(Pointing lines for text and elements)
==============================
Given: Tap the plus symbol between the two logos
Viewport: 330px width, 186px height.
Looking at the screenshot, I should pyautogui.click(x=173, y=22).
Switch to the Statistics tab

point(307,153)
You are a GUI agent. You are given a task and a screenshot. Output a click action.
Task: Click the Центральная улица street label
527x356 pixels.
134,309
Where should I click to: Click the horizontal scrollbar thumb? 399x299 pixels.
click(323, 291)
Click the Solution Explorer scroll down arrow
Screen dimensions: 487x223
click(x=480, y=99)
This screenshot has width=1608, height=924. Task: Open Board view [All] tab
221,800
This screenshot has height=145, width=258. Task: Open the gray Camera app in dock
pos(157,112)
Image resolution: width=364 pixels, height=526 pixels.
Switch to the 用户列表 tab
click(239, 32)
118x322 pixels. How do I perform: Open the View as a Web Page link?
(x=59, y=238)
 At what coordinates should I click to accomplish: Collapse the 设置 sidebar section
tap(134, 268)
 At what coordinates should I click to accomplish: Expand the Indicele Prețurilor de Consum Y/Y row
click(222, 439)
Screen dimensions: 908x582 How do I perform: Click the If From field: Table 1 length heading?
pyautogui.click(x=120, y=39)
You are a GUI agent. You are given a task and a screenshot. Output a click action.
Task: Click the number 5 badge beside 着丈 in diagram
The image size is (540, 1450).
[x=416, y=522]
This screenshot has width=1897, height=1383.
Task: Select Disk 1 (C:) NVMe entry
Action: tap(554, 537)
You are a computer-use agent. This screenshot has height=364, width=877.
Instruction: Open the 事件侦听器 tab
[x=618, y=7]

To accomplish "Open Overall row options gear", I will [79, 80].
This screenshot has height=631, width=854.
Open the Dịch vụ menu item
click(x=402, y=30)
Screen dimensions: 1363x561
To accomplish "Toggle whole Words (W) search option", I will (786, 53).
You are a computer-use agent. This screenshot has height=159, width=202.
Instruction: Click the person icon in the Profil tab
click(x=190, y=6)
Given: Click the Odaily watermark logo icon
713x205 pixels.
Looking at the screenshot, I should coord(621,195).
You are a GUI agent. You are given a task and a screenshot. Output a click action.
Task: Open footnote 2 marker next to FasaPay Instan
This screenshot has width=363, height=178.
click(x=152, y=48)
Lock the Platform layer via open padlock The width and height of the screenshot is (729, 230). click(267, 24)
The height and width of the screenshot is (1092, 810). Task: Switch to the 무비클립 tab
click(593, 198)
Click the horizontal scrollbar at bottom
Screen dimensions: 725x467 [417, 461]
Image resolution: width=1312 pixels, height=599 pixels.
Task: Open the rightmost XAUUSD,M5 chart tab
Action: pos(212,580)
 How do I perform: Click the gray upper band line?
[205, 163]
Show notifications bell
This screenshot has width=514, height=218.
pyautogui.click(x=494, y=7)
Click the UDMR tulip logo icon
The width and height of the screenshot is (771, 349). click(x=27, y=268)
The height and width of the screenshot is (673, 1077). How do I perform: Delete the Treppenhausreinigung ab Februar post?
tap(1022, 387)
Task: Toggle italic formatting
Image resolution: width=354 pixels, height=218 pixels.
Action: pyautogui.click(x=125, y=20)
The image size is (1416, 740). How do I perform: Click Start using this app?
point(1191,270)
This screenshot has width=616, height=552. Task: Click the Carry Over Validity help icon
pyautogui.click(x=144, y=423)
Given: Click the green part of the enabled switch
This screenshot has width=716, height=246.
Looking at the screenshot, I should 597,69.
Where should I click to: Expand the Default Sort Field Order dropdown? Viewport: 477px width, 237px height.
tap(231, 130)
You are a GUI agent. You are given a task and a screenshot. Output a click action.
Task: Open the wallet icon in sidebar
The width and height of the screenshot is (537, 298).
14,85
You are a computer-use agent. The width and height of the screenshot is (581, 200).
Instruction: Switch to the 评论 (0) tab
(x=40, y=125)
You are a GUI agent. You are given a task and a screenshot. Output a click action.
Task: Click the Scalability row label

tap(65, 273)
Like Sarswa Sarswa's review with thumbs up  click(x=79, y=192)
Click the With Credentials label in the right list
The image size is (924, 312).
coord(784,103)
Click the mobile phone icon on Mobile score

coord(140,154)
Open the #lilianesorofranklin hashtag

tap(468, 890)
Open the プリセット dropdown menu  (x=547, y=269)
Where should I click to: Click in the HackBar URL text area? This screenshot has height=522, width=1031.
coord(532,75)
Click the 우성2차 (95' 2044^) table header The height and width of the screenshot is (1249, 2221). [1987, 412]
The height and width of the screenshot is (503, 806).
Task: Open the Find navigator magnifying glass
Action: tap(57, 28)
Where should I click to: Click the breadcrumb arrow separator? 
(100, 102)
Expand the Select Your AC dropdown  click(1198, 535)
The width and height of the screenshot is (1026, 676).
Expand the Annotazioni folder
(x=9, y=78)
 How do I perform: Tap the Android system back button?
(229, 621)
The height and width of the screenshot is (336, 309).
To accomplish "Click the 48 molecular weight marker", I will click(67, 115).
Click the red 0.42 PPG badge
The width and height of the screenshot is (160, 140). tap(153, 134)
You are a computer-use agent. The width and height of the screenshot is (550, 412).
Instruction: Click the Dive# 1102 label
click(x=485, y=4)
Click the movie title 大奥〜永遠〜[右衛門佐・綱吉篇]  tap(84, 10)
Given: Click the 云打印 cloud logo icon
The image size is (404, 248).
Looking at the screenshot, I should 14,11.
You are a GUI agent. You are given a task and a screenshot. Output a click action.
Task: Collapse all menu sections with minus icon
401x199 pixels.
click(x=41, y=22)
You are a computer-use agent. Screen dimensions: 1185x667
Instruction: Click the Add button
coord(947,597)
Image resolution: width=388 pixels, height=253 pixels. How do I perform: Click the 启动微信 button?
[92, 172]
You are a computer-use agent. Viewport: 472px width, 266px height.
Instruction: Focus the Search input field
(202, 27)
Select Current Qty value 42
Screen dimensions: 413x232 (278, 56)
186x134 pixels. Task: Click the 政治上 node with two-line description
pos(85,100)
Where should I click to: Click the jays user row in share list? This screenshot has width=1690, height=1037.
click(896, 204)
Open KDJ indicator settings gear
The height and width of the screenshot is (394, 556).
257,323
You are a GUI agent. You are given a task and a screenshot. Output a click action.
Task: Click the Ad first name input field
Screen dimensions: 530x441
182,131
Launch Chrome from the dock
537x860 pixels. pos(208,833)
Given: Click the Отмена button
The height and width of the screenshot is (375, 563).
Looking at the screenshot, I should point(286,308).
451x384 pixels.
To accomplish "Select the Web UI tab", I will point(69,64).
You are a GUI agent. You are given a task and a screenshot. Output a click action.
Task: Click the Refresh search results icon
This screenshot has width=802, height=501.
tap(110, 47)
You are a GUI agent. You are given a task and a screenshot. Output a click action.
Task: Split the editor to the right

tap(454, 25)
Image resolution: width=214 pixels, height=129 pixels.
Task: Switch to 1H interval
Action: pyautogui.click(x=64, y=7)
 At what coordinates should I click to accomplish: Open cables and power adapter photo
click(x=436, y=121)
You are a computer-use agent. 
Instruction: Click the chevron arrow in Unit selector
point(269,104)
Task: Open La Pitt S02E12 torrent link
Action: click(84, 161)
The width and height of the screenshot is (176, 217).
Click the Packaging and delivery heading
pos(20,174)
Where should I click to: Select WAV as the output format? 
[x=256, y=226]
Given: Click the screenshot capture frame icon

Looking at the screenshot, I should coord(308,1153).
==============================
**TASK DESCRIPTION**
Count the lines above that contain the string "arrow", with case counting, and give only the number.

**ANSWER TO THE TASK**
3